Mr. Yves Rocheleau (Trois-Rivières, BQ)

Mr. Speaker, I would like to ask my colleague from Beauce what he thinks of our political mores and the integrity of our institutions with respect to the situation today and that which prevailed in 1993, at the time the Liberals took power.

In fact, we know that, as a result of the sponsorship scandal, the government is trying to change its image and give itself a makeover. As for integrity, the government has announced certain measures in the latest budget speech in order to establish the Office of the Comptroller General of Canada, for example. It will appoint professionally accredited comptrollers to sign off on all new spending initiatives in every government department. Moreover, it will try to reorganize and strengthen the internal audit function on a government-wide basis.

Nevertheless, it is interesting to see what was said in the red book of 1993, which, it appears, has been tossed out the window by the supposedly new leadership of the Liberal Party and the government. In the introduction to the chapter entitled, “Governing with Integrity”, it says, and I quote:

Yet after nine years of Conservative rule, cynicism about public institutions... is at an all-time high.

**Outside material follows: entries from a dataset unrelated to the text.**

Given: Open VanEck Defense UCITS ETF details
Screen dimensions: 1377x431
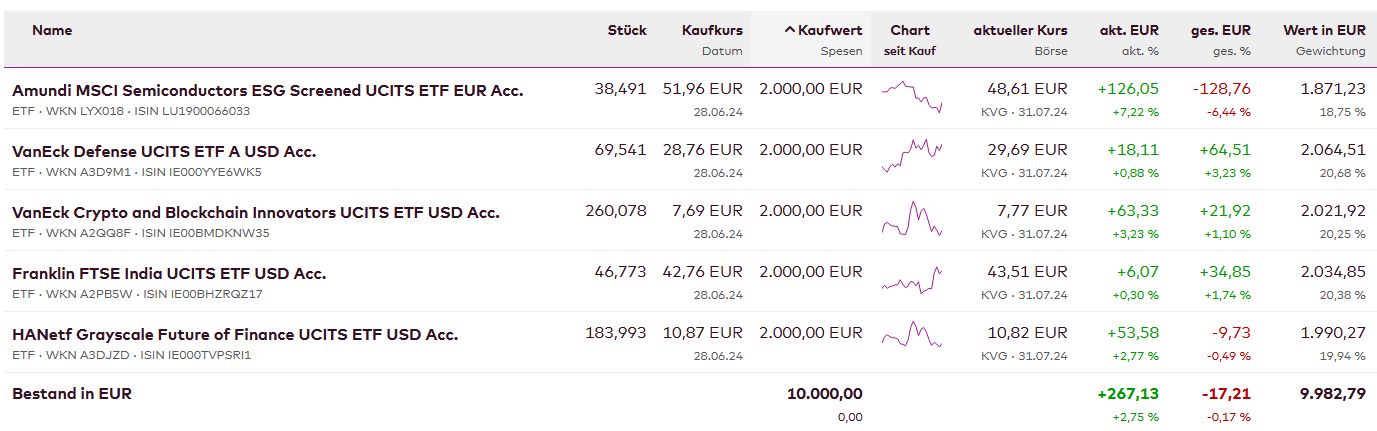Looking at the screenshot, I should 164,152.
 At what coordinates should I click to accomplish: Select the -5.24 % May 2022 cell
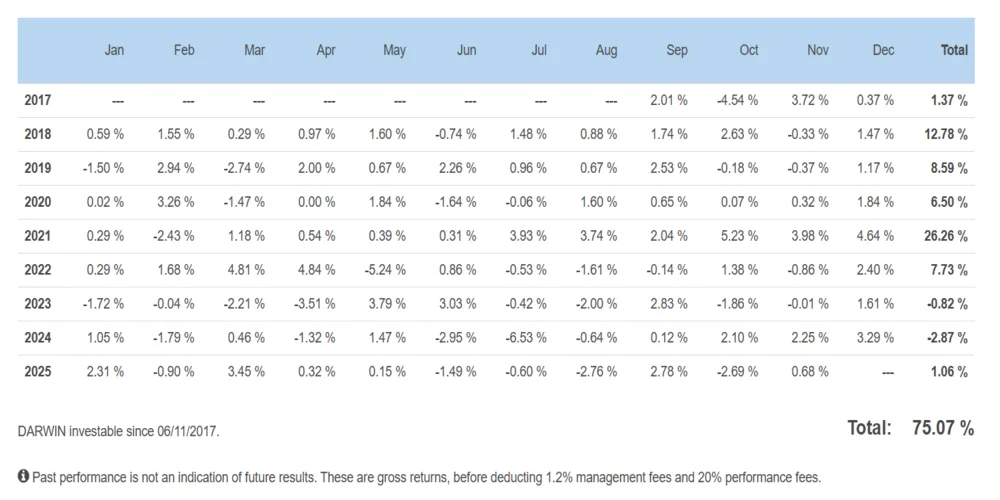tap(384, 270)
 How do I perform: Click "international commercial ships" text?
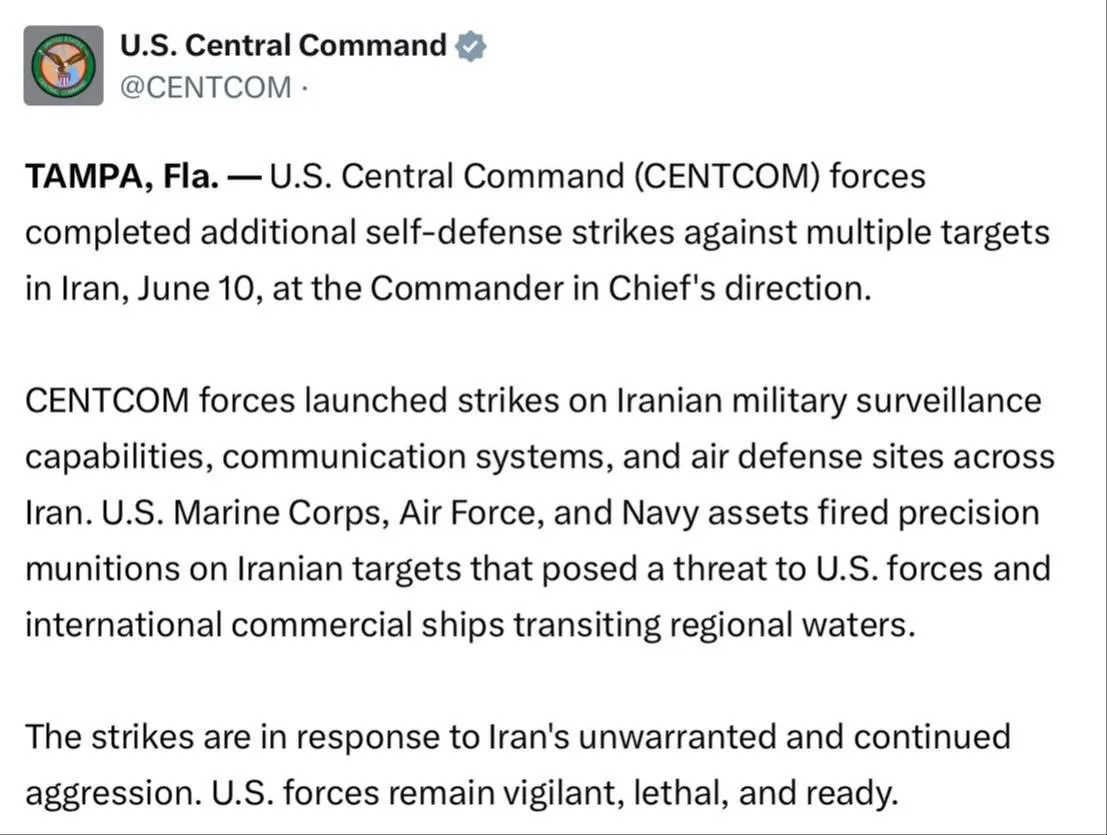[x=265, y=625]
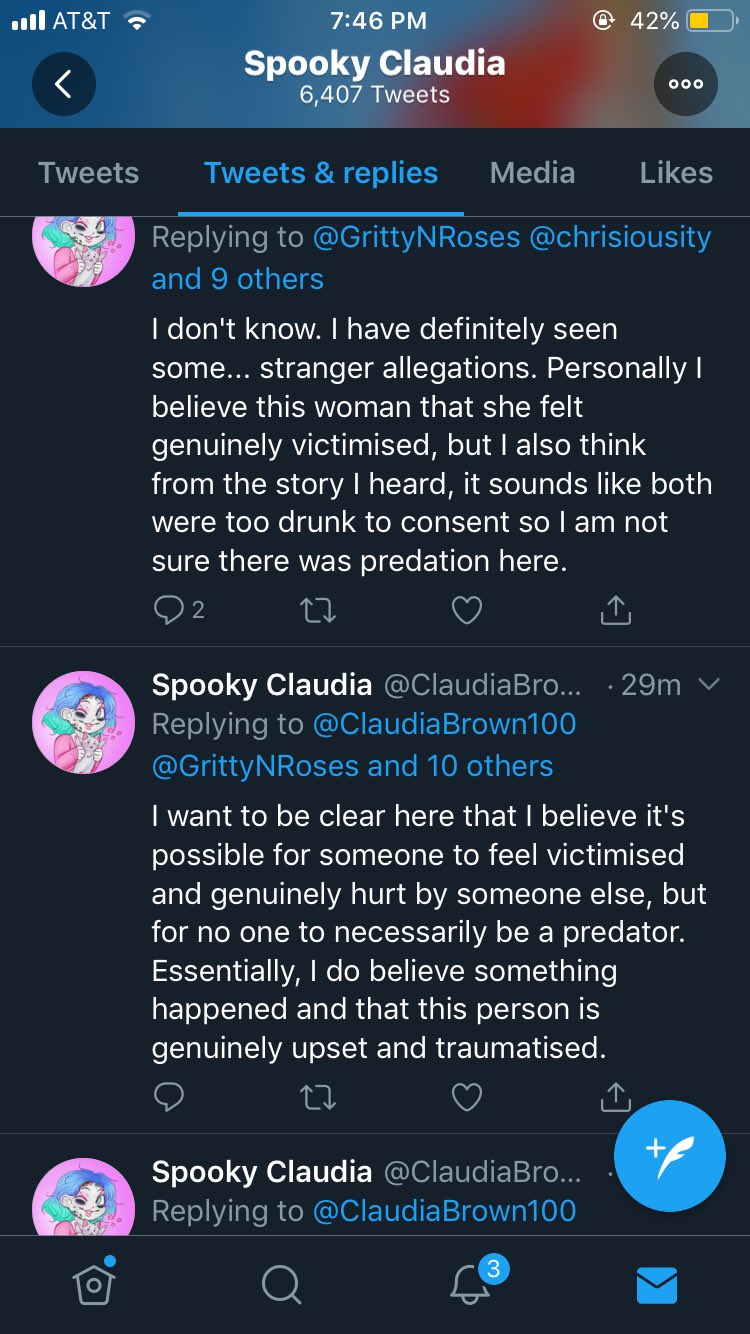Open Spooky Claudia's avatar on the 29m tweet
Image resolution: width=750 pixels, height=1334 pixels.
pyautogui.click(x=83, y=722)
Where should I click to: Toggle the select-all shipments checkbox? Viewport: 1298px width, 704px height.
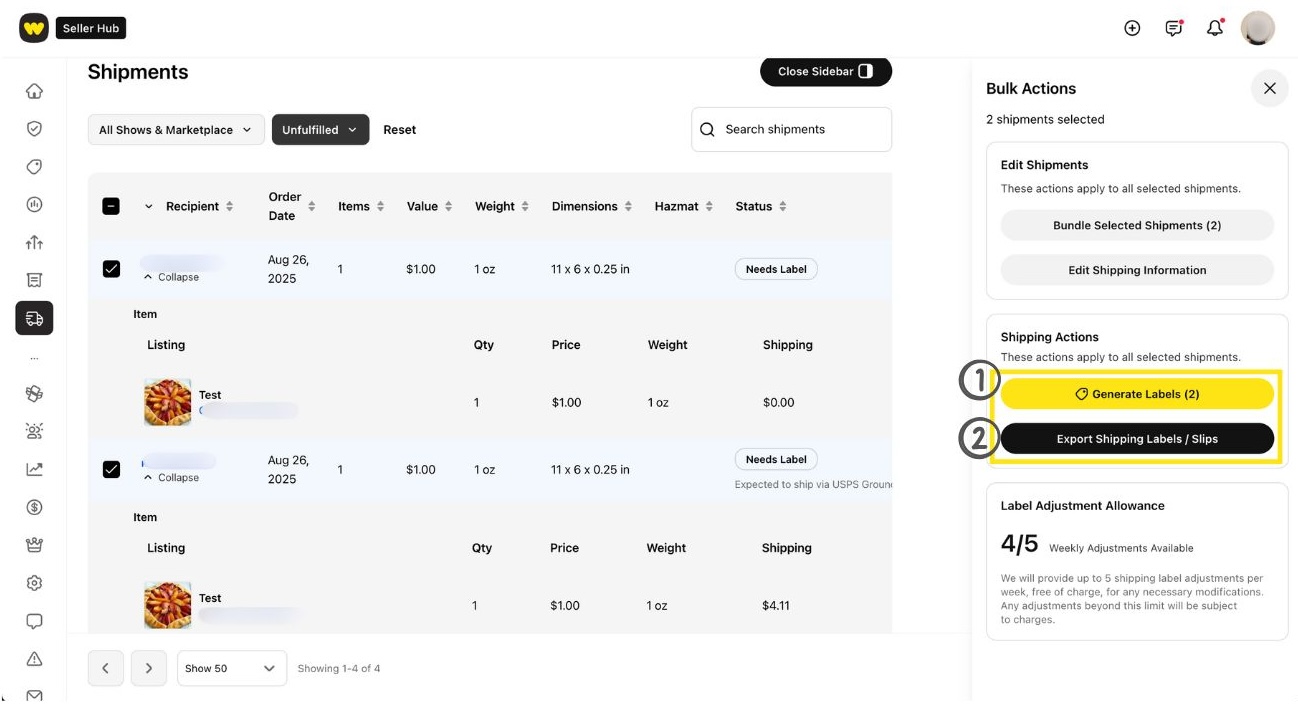[111, 205]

They are referring to the voters, the Canadian public, the people of Quebec.

—cynicism about public institutions, governments, politicians and the political process, is at an all-time high. If government is to play a positive role in society, as it must, honesty and integrity in our political institutions must be restored.

The most important asset of government is the confidence it enjoys of the citizens to whom it is accountable. There is evidence today of considerable dissatisfaction with government and a steady erosion of confidence in the people and institutions of the public sector.

That is how we see it. This was written by the Liberals in 1993. Later, speaking about order-in-council appointments, the Liberals add:

The Conservatives made a practice of choosing political friends when making thousand of appointments to commissions and agencies—

Here, I think that the government took its inspiration from that nasty habit of Canadian culture when it named—for example—André Ouellet to Canada Post, David Dingwall to the Royal Mint, Jean Pelletier to VIA Rail, as Paul Tellier's successor.

Therefore, I would like to hear from my colleague, the hon. member for Beauce, what he thinks of the real changes that may have happened between the Conservatives' fiasco—which was about integrity—and the public fiascos we have just been through, to the point where it has become an international embarrassment to see this government acting like the government of a banana republic, as I am sure he will agree with me.

Therefore, I would like to know what my worthy colleague from Beauce thinks of all this.